Dalam Dragon Soul Continent, ketika pemain mencapai level 10, setiap kelas diberikan satu pilihan dari tiga set bakat yang berbeda. Mereka hanya dapat memilih satu set bakat sebagai set bakat utama, dan set bakat kedua sebagai set bakat cadangan yang mendukung set utama mereka. Efektifitas setiap bakat berdasarkan pada seberapa banyak skill point yang dialokasikan oleh pemain. Di awal permainan, banyak pemain yang merasa bingung karena mereka hanya mendapat 1 skill point saat naik level. Pohon Bakat, Swordsmanship, dan juga sihir, membutuhkan skill point untuk naik level. Jadi, saat awal permainan, para pemain hanya bisa mengalokasikan Skill Point dalam jumlah terbatas. Untungnya, saat mereka mencapai area di pertengahan game, mereka dapat menggunakan benda bernama 'Awaken Scroll' untuk menyelesaikan beberapa misi level tinggi dan mendapat skill point tambahan.
Spirit Swordsman milik Rhode mempunyai tiga set bakat berbeda –'Summoning Master', 'Soul Messenger', dan 'Hell Lord'.
Untuk 'Summoning Master', ketika dinaikkan levelnya hingga level tertentu, dapat menambah jumlah roh yang bisa dipanggil.
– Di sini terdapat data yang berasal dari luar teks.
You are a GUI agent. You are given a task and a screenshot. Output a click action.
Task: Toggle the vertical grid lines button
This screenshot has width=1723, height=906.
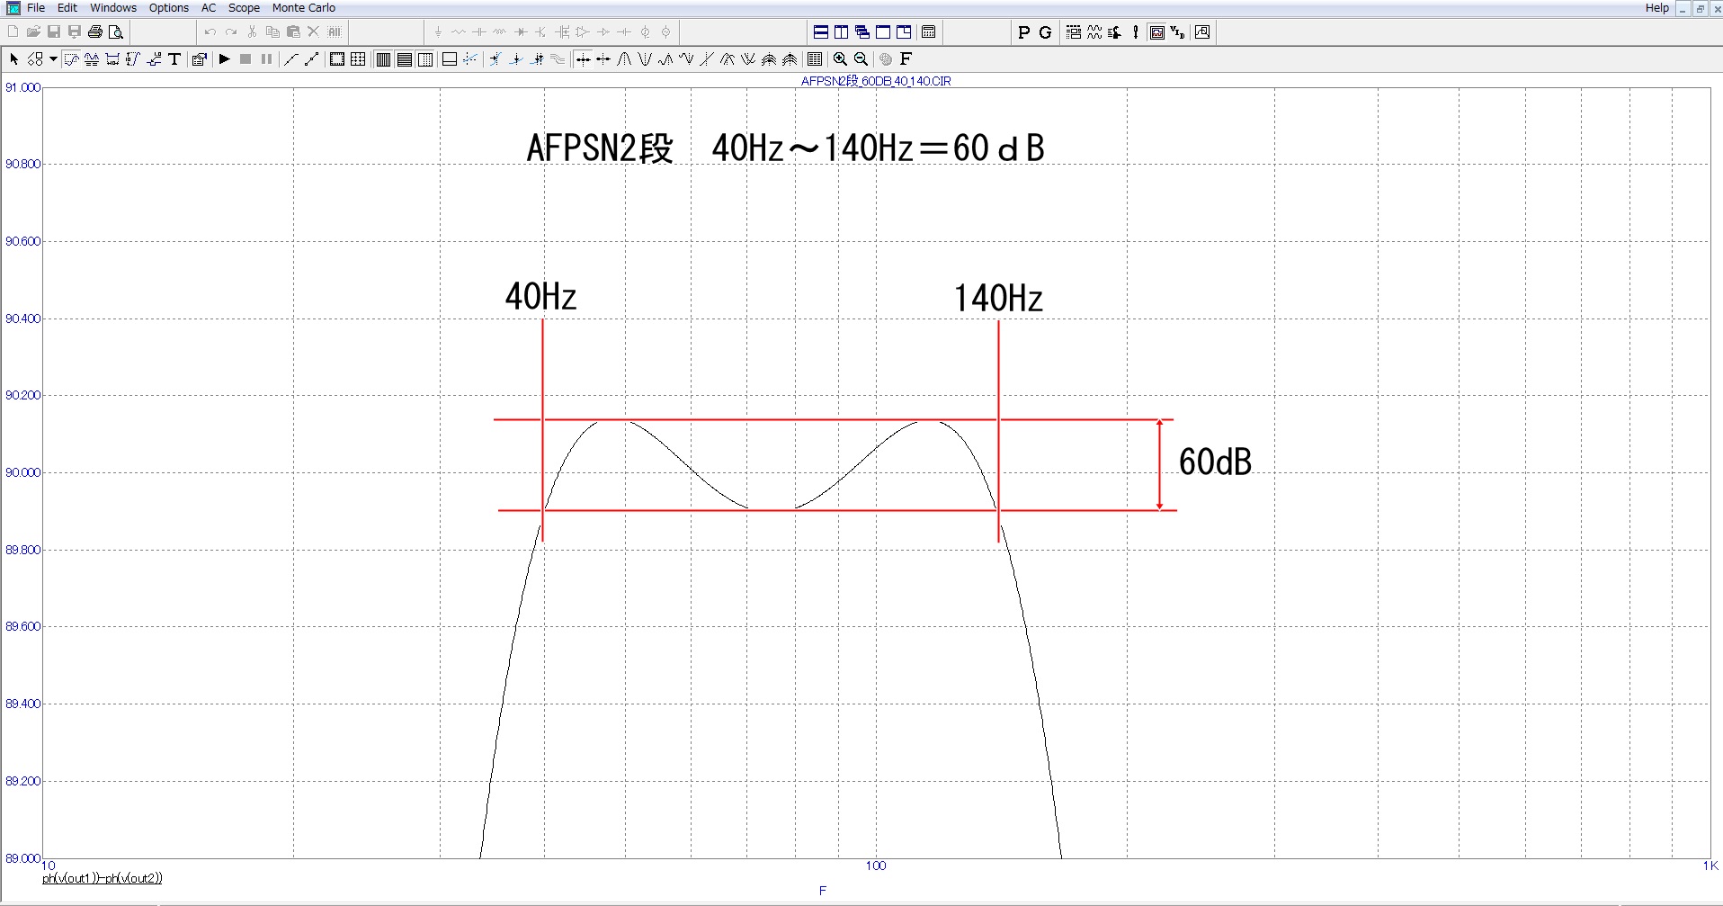click(384, 59)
Pemain memilih 'Soul Messenger' untuk meningkatkan kekuatan roh mereka yang sudah terbangun. Dan 'Hell Lord', ketika makhluk hidup selain manusia terbunuh olehnya, bakat ini dapat mengubah mayat menjadi roh berdasarkan persentase tertentu. Tentu saja, perubahan ini hanya bisa dilakukan pada atribut mayat hidup.
Bisa dikatakan bahwa tiap bakat memiliki kelebihan dan kekurangannya sendiri-sendiri, 'Summoning Master' mengandalkan jumlah untuk menang, 'Soul Messenger' berfokus pada kualitas roh, tapi Soul Core dan hewan buas sangat sulit ditemukan. 'Hell Lord' juga merupakan pilihan yang bagus. Manusia normal akan merasa ragu untuk memilih bakat mana yang sebaiknya dibuang. Tapi bagi Rhode, itu bukanlah masalah karena dia telah bermain sebagai Spirit Swordsman selama tujuh tahun. Dia telah mengingat semua skillnya dengan tepat dan bahkan menyandang gelar 'Perpustakaan Berjalan' secara de facto, yang diberikan oleh para pemain yang menghormati pengetahuannya.
Bahkan dalam game, hampir dua per tiga dari seluruh pemain game ini memilih kelas Spirit Swordsman karena mereka ingin membuat karakter mereka semirip mungkin dengan Rhode berdasarkan panduan pemuda tersebut. Karena itulah sangat sulit bagi pemula untuk memilih bakat mereka.
Namun Rhode berbeda, begitu dia melihat Pohon Bakatnya, dia segera membuat keputusan.